----- Text shown -----

This chapter contains four forms or scripts for common and useful tasks that you might want to include in your own pages. It also includes instructions and sample code for the following:

Collecting the input from a form, formatting it into a nice readable list, and then putting it somewhere (into a data file, e-mailing it, sending it to a database)
A simple form that lets you input color values and gives you back a hexadecimal triplet (suitable for use in Netscape backgrounds)
Searching a data file (a database or flat-text file) for various data and returning a nicely formatted result
Creating a "guest book" in which visitors to your home page can add comments to a file

Note

As I mentioned in the previous chapter, a lot of the sophisticated stuff you might want to do with forms and interactivity in Web pages requires at least some background in programming. The examples in this chapter use Perl, a programming language popular in CGI programming. You should have at least a basic understanding of programming concepts and of CGI as I described it in the previous chapter to be able to get the most out of this chapter.

Note

I had a significant amount of help in this chapter from Eric Murray, who wrote almost all of the CGI scripts for the examples (essentially, if it's in Perl, he wrote it). Many thanks to Eric for developing these examples on top of his normal day job.

Where To Find the Examples and the Code

All the examples in this chapter, including the code for the forms and the CGI scripts that drive them are available on the Web from the pages for this book:

http://www.lne.com/Web/Examples/

If you find something in this chapter that you'd like to use, feel free to visit that site. We do ask that if you use the forms in your own Web presentations you link back to our site so that others can find out about it. Further guidelines are contained on the site itself.

Example One: Collecting, Formatting, and E-mailing Form Input

In this first example, let's start with something simple that many of you might want: a CGI script that does nothing except take the input from a form, format it, and then e-mail the result to the author.

----- Data excerpts -----

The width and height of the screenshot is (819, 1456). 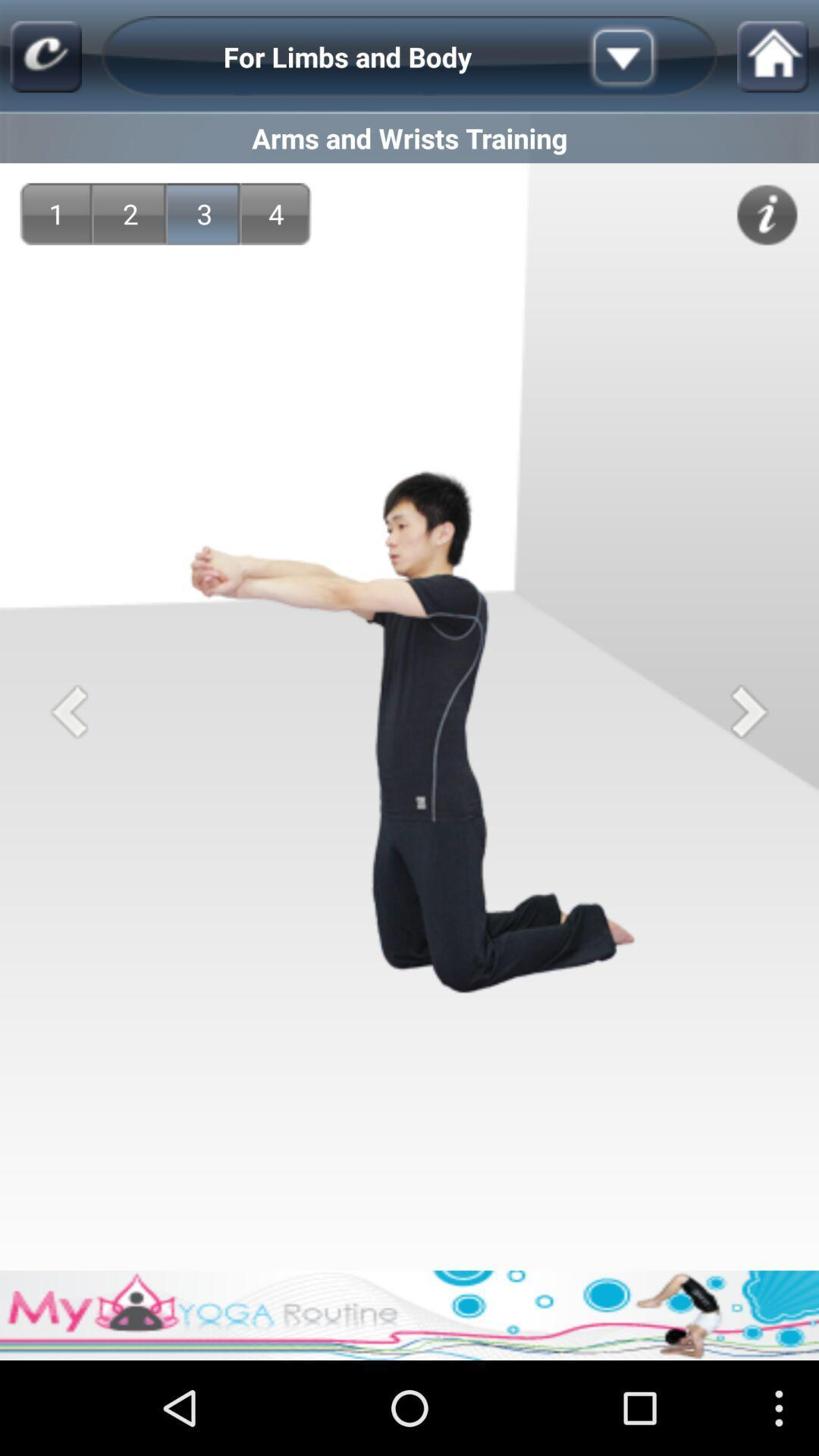 I want to click on next page, so click(x=748, y=711).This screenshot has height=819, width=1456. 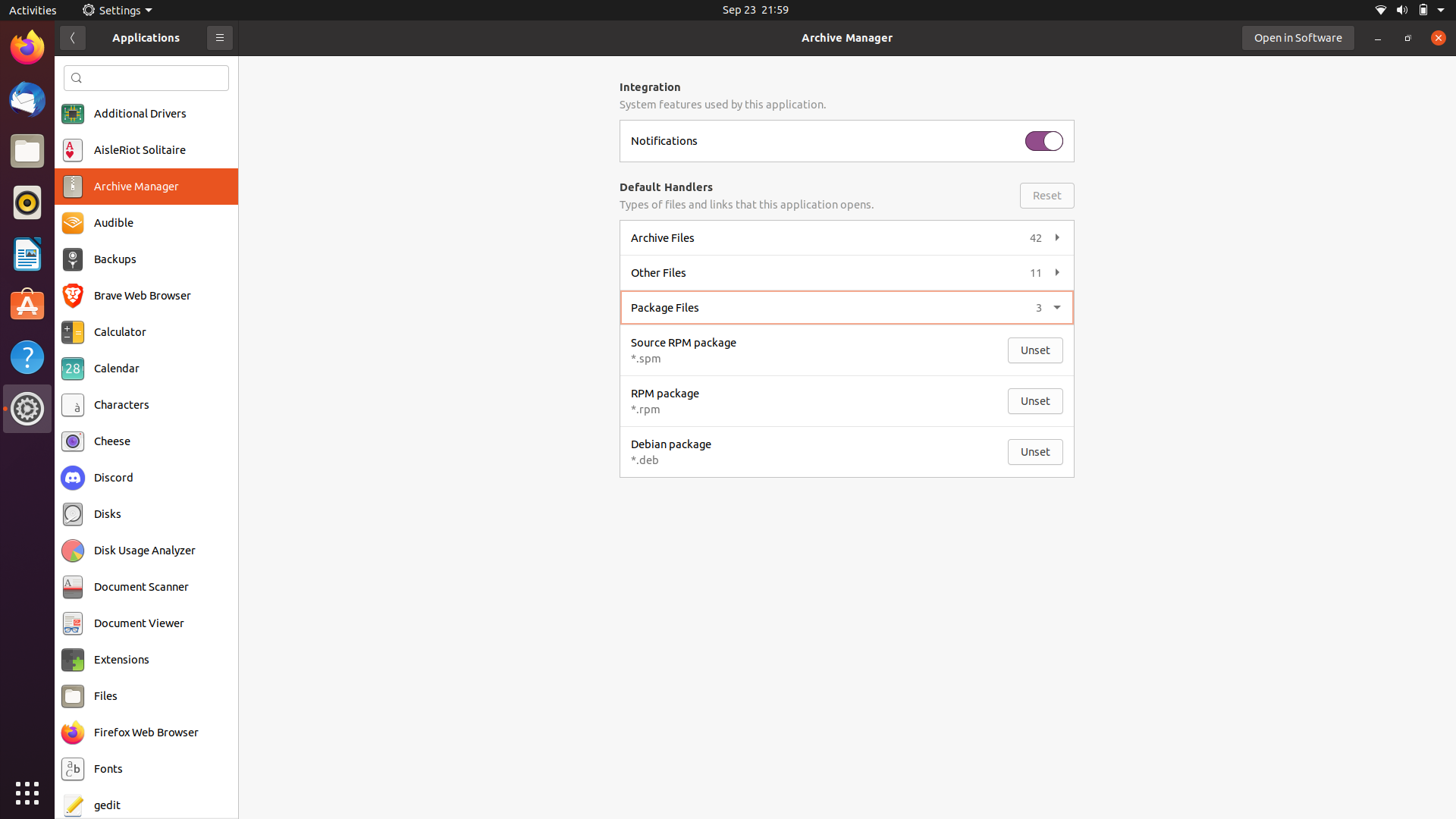 I want to click on Locate files using the search bar, so click(x=146, y=77). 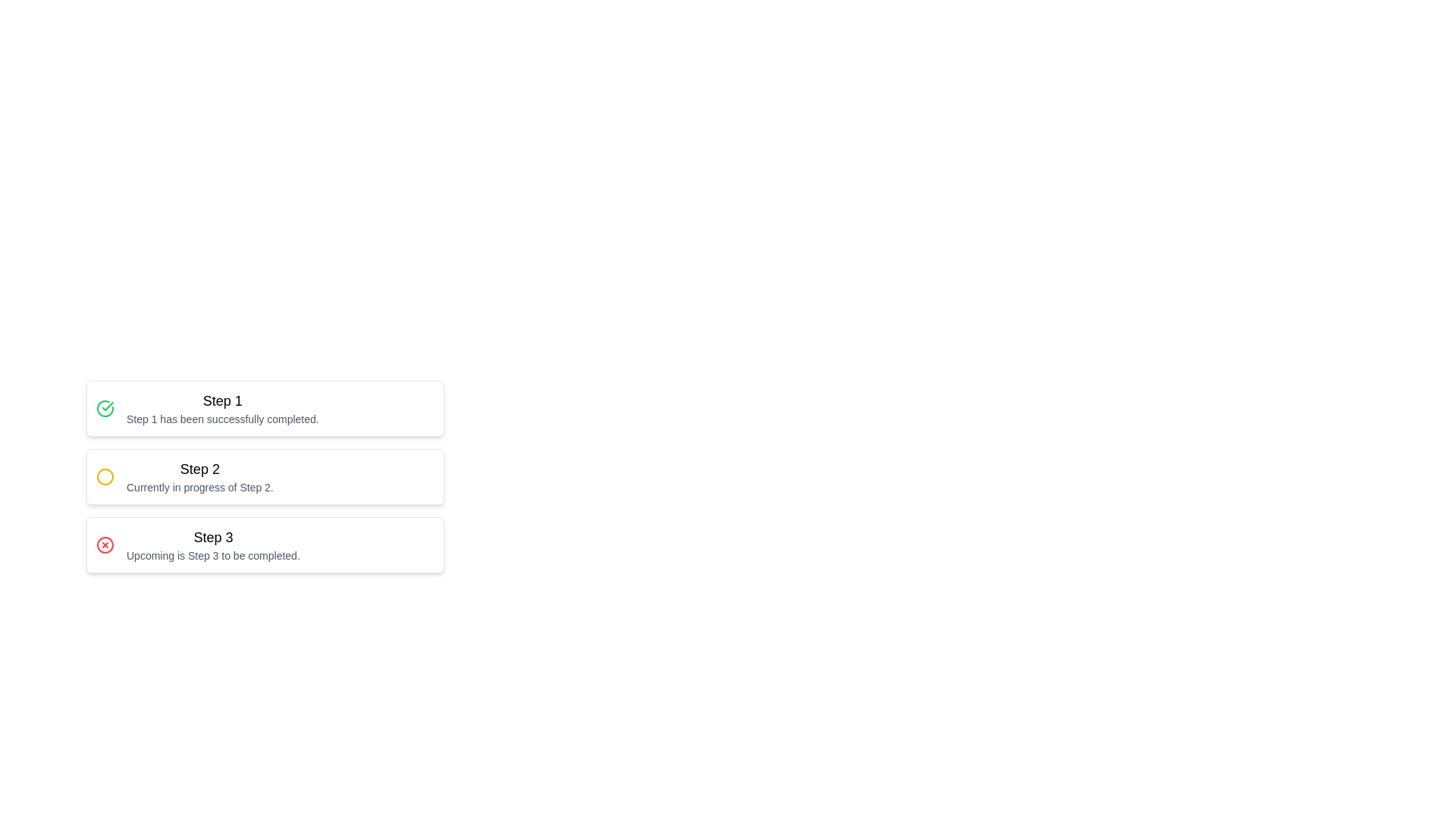 What do you see at coordinates (199, 468) in the screenshot?
I see `the text label that serves as the header for the second step in the process, which is positioned above the content explaining 'Currently in progress of Step 2.'` at bounding box center [199, 468].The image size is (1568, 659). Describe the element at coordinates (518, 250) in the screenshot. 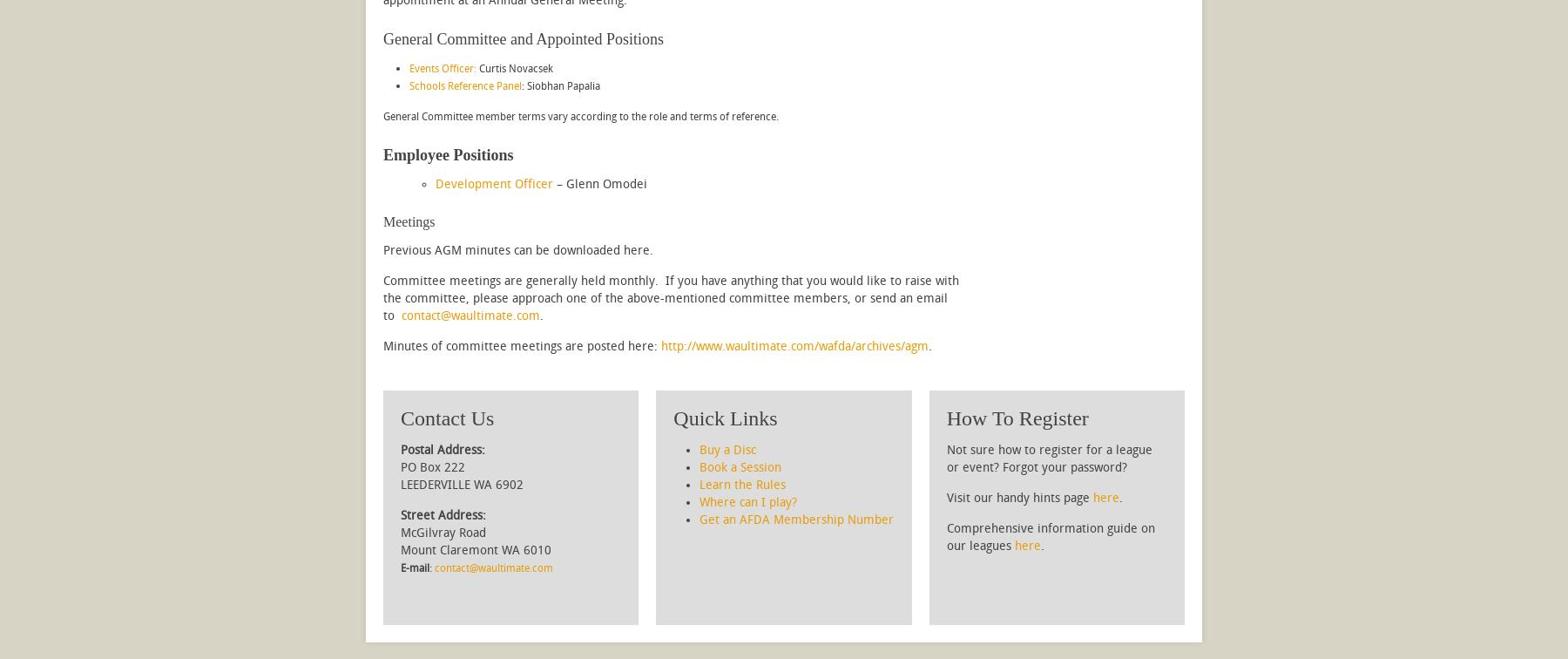

I see `'Previous AGM minutes can be downloaded here.'` at that location. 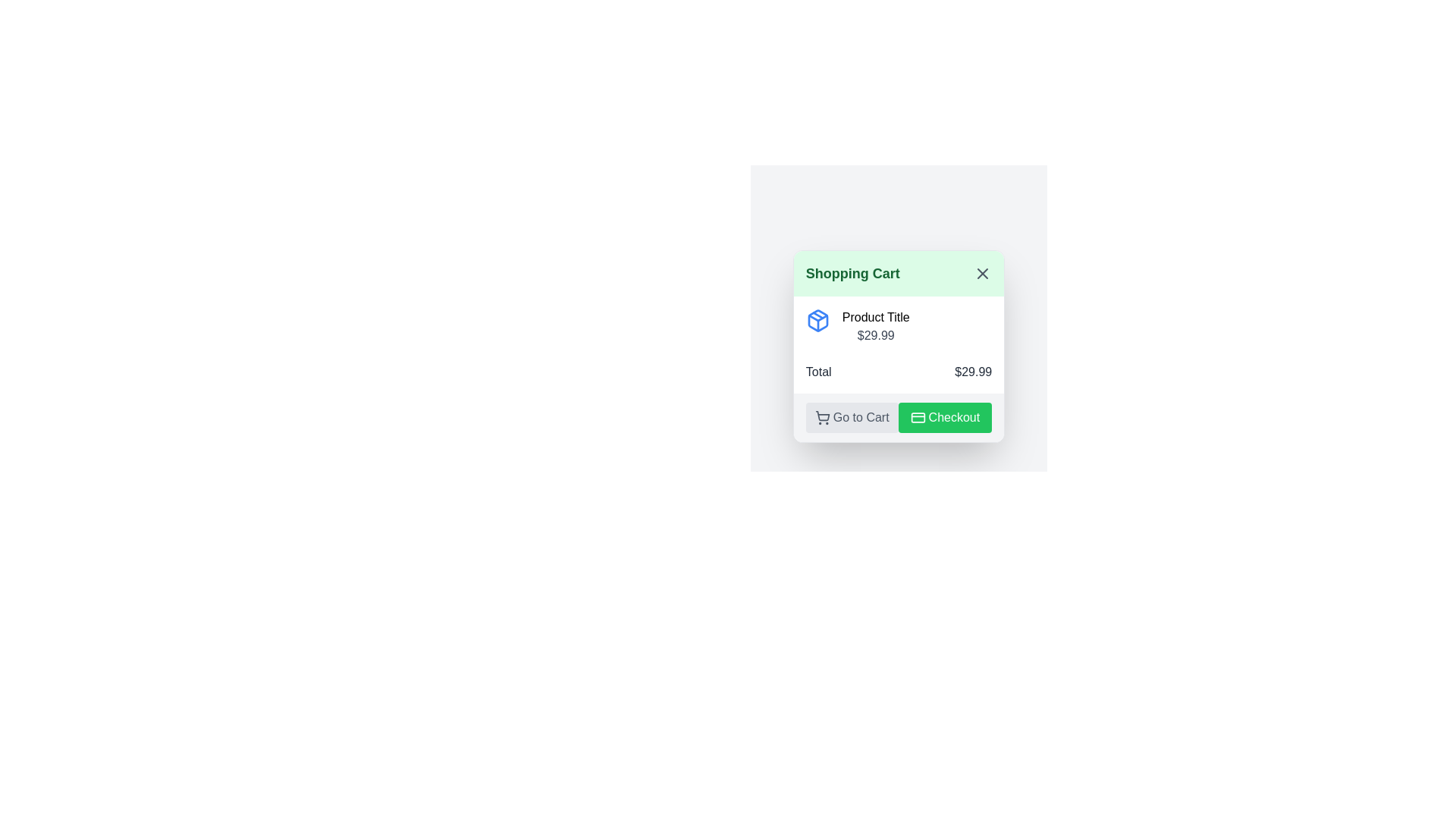 What do you see at coordinates (817, 372) in the screenshot?
I see `static text label indicating the total amount for the listed items in the shopping cart, located on the left side of the total price display` at bounding box center [817, 372].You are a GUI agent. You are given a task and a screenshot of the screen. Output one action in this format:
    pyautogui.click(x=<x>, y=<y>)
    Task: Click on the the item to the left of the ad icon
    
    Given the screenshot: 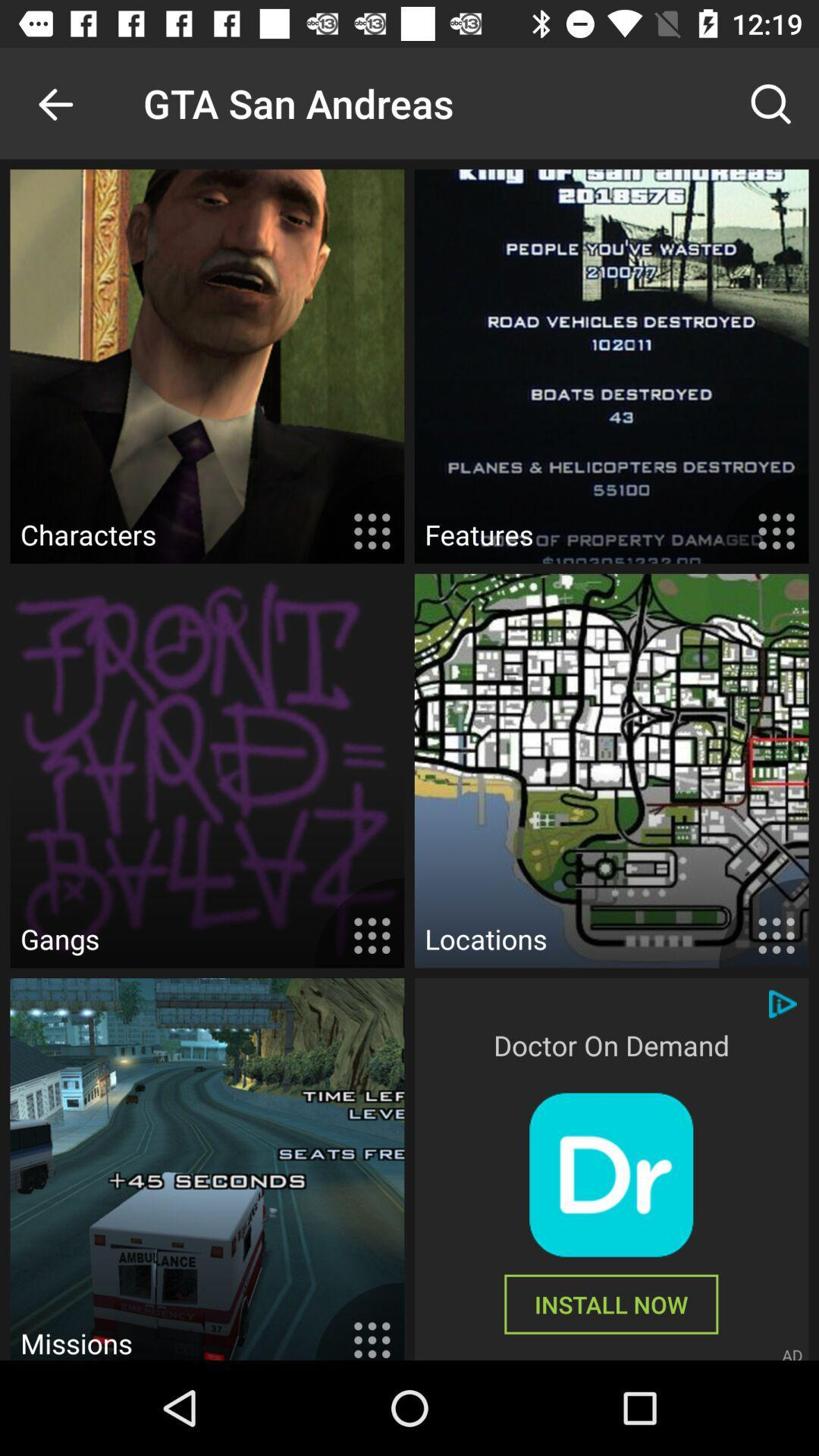 What is the action you would take?
    pyautogui.click(x=610, y=1304)
    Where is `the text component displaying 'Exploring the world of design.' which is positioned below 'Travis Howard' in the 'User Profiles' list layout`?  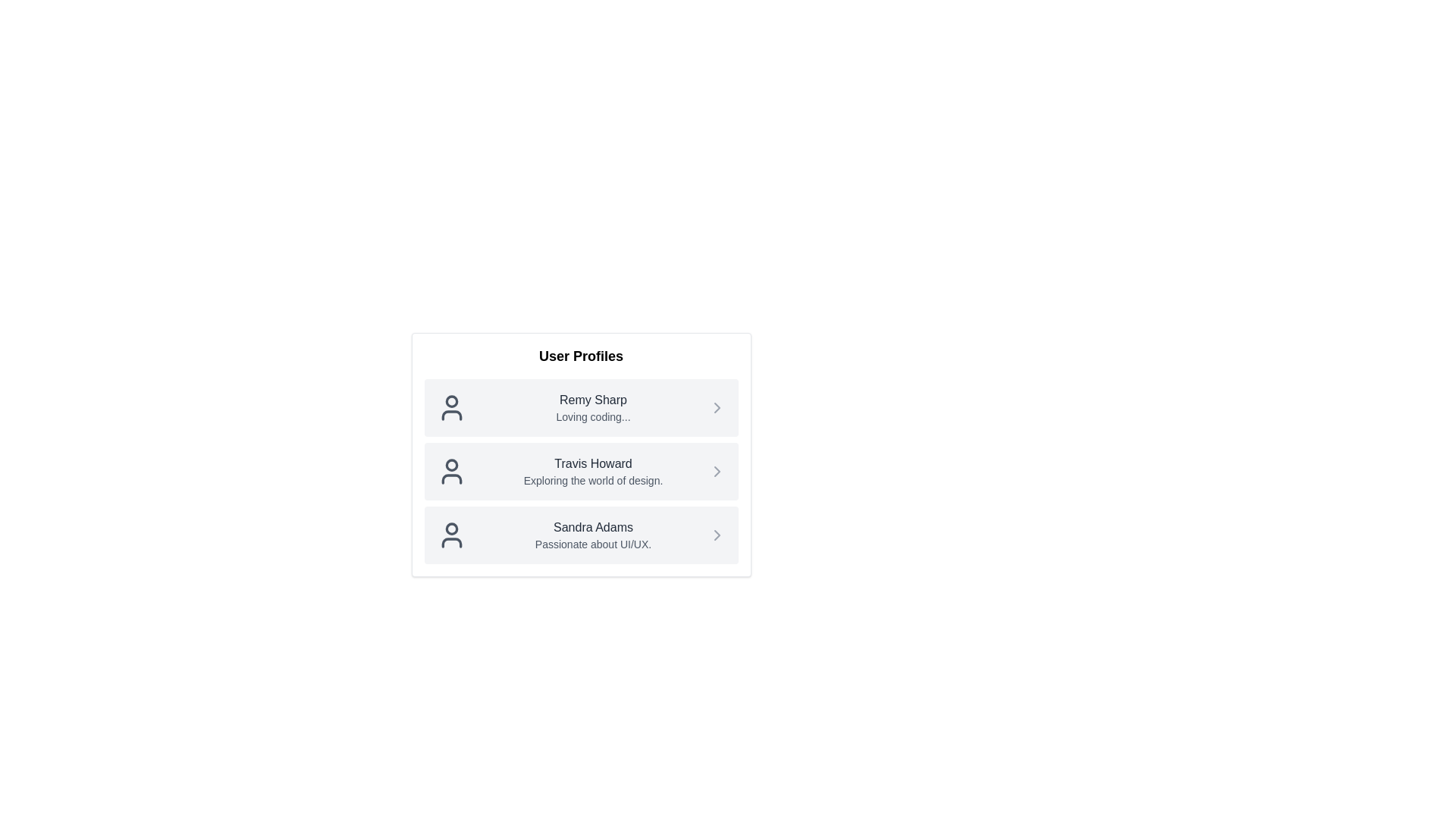
the text component displaying 'Exploring the world of design.' which is positioned below 'Travis Howard' in the 'User Profiles' list layout is located at coordinates (592, 480).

-----

What to do:
1 - In the chapter excerpt on forms and CGI scripts, who wrote almost all of the CGI scripts for the examples?
2 - Write out the passage of the chapter excerpt on forms and CGI scripts from "All the examples" to "to the author.".

The solutions:
1 - Eric Murray

2 -
All the examples in this chapter, including the code for the forms and the CGI scripts that drive them are available on the Web from the pages for this book:

http://www.lne.com/Web/Examples/

If you find something in this chapter that you'd like to use, feel free to visit that site. We do ask that if you use the forms in your own Web presentations you link back to our site so that others can find out about it. Further guidelines are contained on the site itself.

Example One: Collecting, Formatting, and E-mailing Form Input

In this first example, let's start with something simple that many of you might want: a CGI script that does nothing except take the input from a form, format it, and then e-mail the result to the author.